At reddit it's much easier for us to stand up a new Cassandra column family than...

fidget · on April 13, 2017

Are you suggesting that you had a concurrency bug that was solvable without changing your entire storage layer? Heresy..

developer2 · on April 14, 2017

Your parent commenter seems to have no idea as to the true scale you planned for. Most of the criticism I've read here on HN and on Reddit threads regarding your implementation seems to have come from people who have never had to code something that has real-world scaling requirements. This wasn't some pet project initially launched to 100 concurrent users, with the ability to slowly and incrementally scale to millions of users over a period of weeks or months. You had one shot to get it right. A majority of those criticizing would have crashed their entire production stack upon deploying. Hundreds, possibly thousands, of queries per second returning one million rows each? Not going to happen, no matter which database backend you choose. The foresight you had to get it right the first time was well played on your part.

Ideally, you would have also used redis to limit the per-user activity without having to hit Cassandra. Also not sure why you hit Cassandra instead of redis for the single-pixel fetch endpoint (redis GETBIT operation rather than a database hit); if you already conceded to not-quite-atomic operations across the entire map, a GETBIT would have rarely returned a stale data point.

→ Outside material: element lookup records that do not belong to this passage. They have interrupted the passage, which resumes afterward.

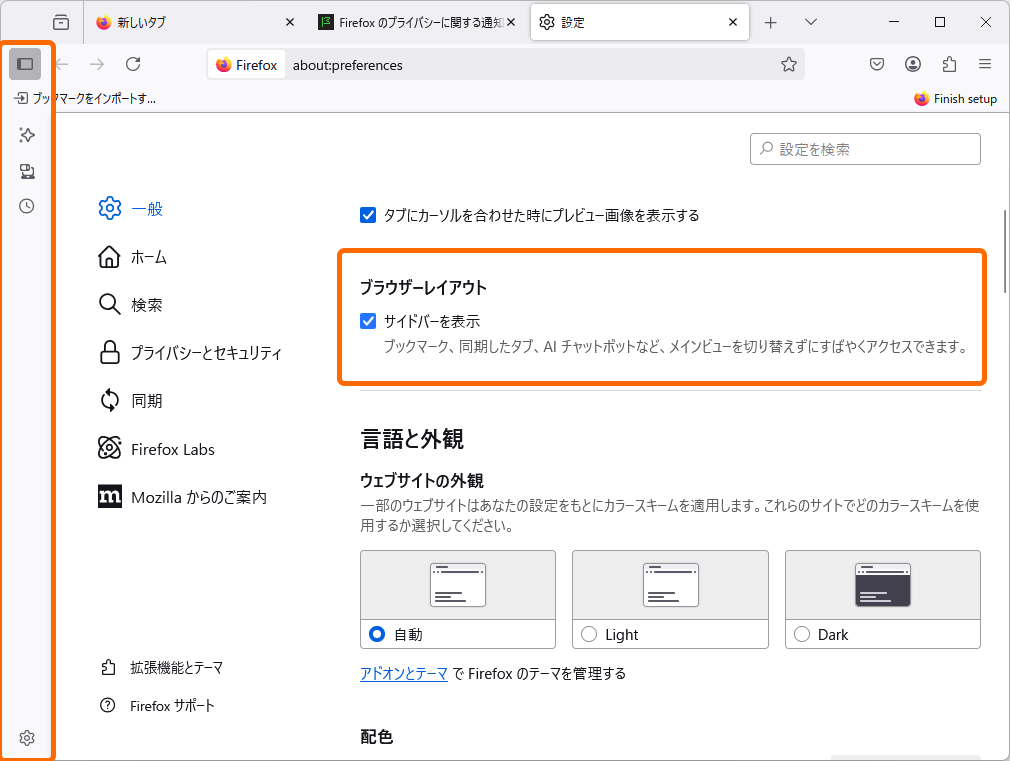The image size is (1010, 761).
Task: Toggle タブにカーソルを合わせた時にプレビュー画像を表示する
Action: coord(369,214)
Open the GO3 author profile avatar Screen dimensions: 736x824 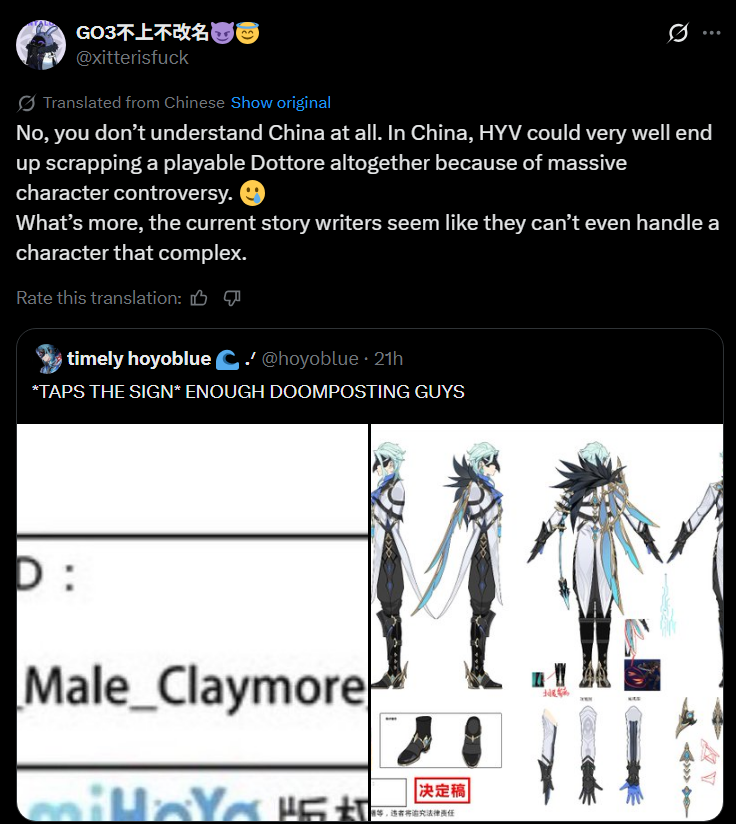(41, 45)
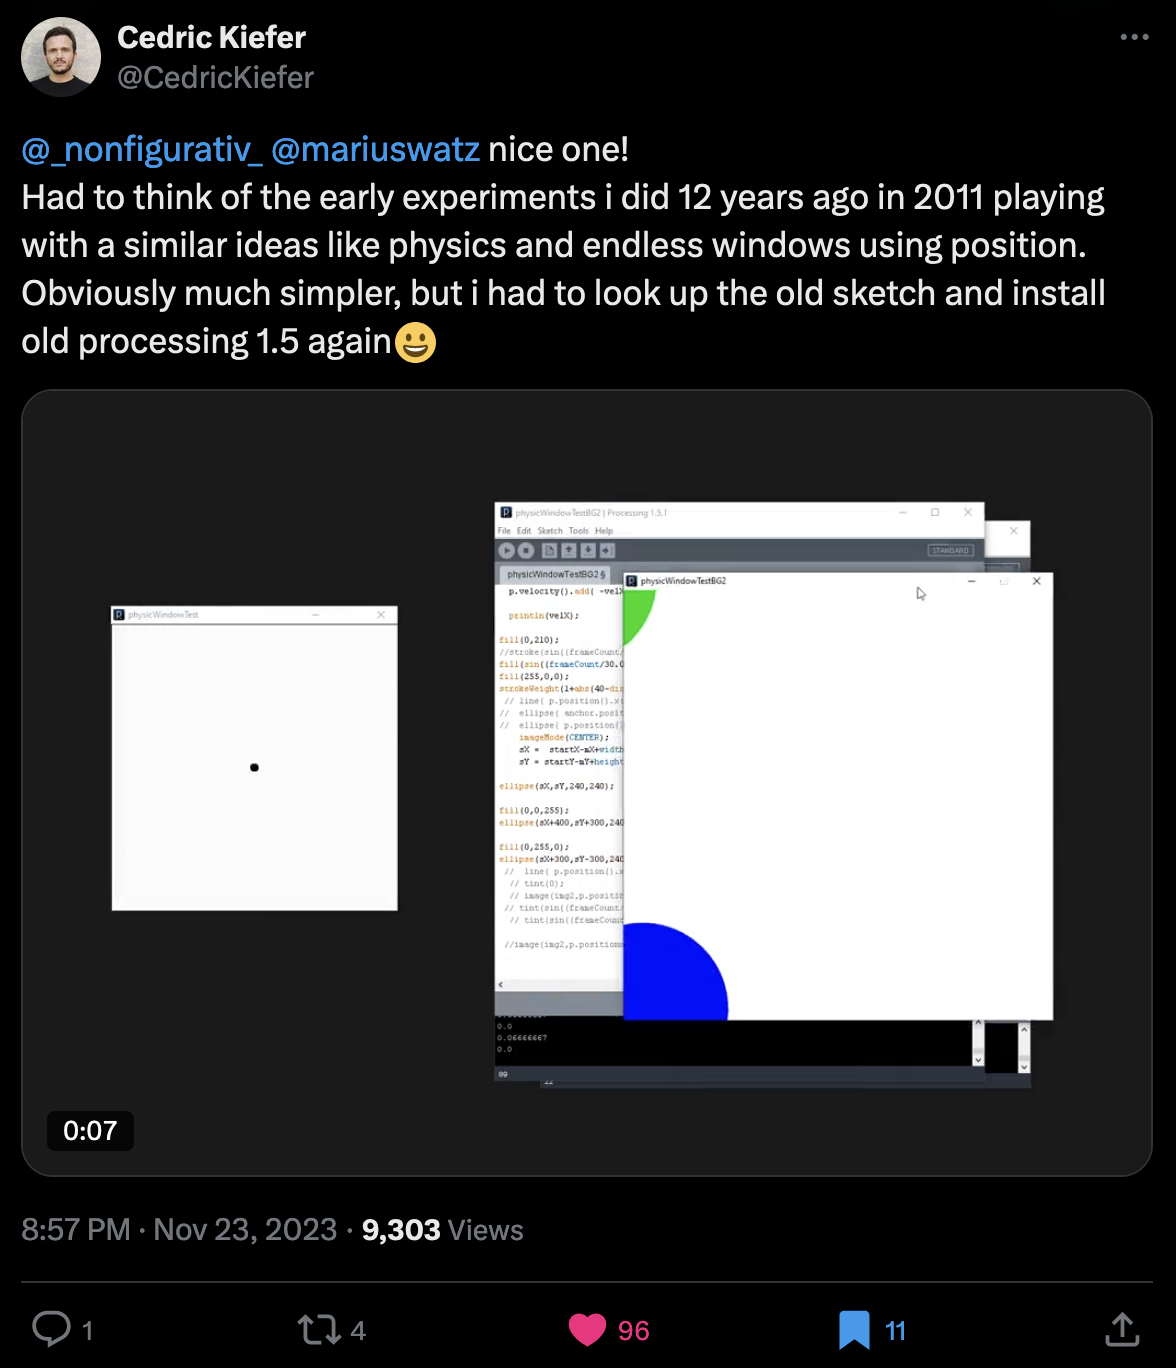Open STANDARD mode dropdown in Processing
This screenshot has width=1176, height=1368.
(x=949, y=551)
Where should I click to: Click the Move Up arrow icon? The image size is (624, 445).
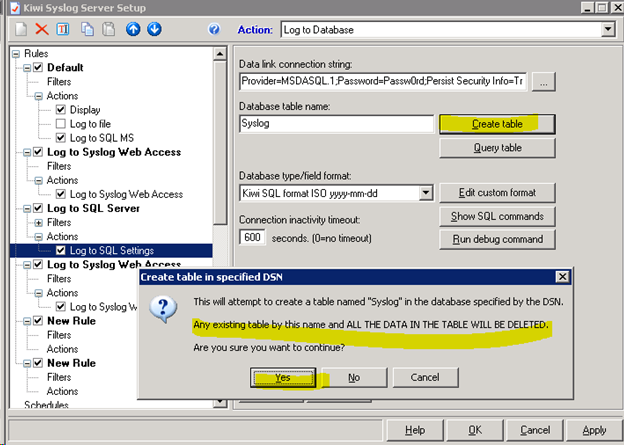pyautogui.click(x=133, y=29)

But these are minor nice-to-have criticisms that would have pushed the scaling capabilities even further beyond your expected requirements. All in all, again I highly commend your results. You had one minor snafu, and managed to overcome it. Well done!

Aside: my brain is spinning as to how I would provide a 100% guaranteed atomic version of /r/place - without any point of failure such as a redis server not failing/restarting, or a single-server in-memory nodejs data structure. Really tough to do so without any point of failure or concession to atomicity. :)

Second aside: more than anything, I am surprised you have a CDN that allows 1-second expiries. While perfect for this kind of project, too many CDNs find a 1-second expiry as a risk to permit, as they tend to expect too much abuse/churn. ie: How is a CDN supposed to trust you enough to use a 1-second expiry for reasonably high traffic, rather than cycling so much caching effort for something that could have used a 5 minute expiration? I can't imagine being the developer of a CDN that trusts its users to use a 1-second expiry that wastes an insane number of CPU cycles for an origin that is not legitimately sustainable.

tldr (still long, but on point): You guys did an amazing job for something that lasted, what was it, 3 days? Great job! Many of your critical audience members would not have managed any better, let alone being viable and functional. I would submit my résumé to work for you, but I fear my personality is far too... um... abrasive... to get along with the organisation as a whole. In any case, your team as a cohesive unit - design, backend, and frontend (especially the mobile support) - did an incredible job. +1 to the Reddit team here, you should be immensely proud of yourselves for pulling this off.

gooeyblob · on April 18, 2017

Thanks for the support!

We don't have a normal CDN, we have Fastly. They are really incredible at what they do, and this would not have been possible with our previous CDN partners.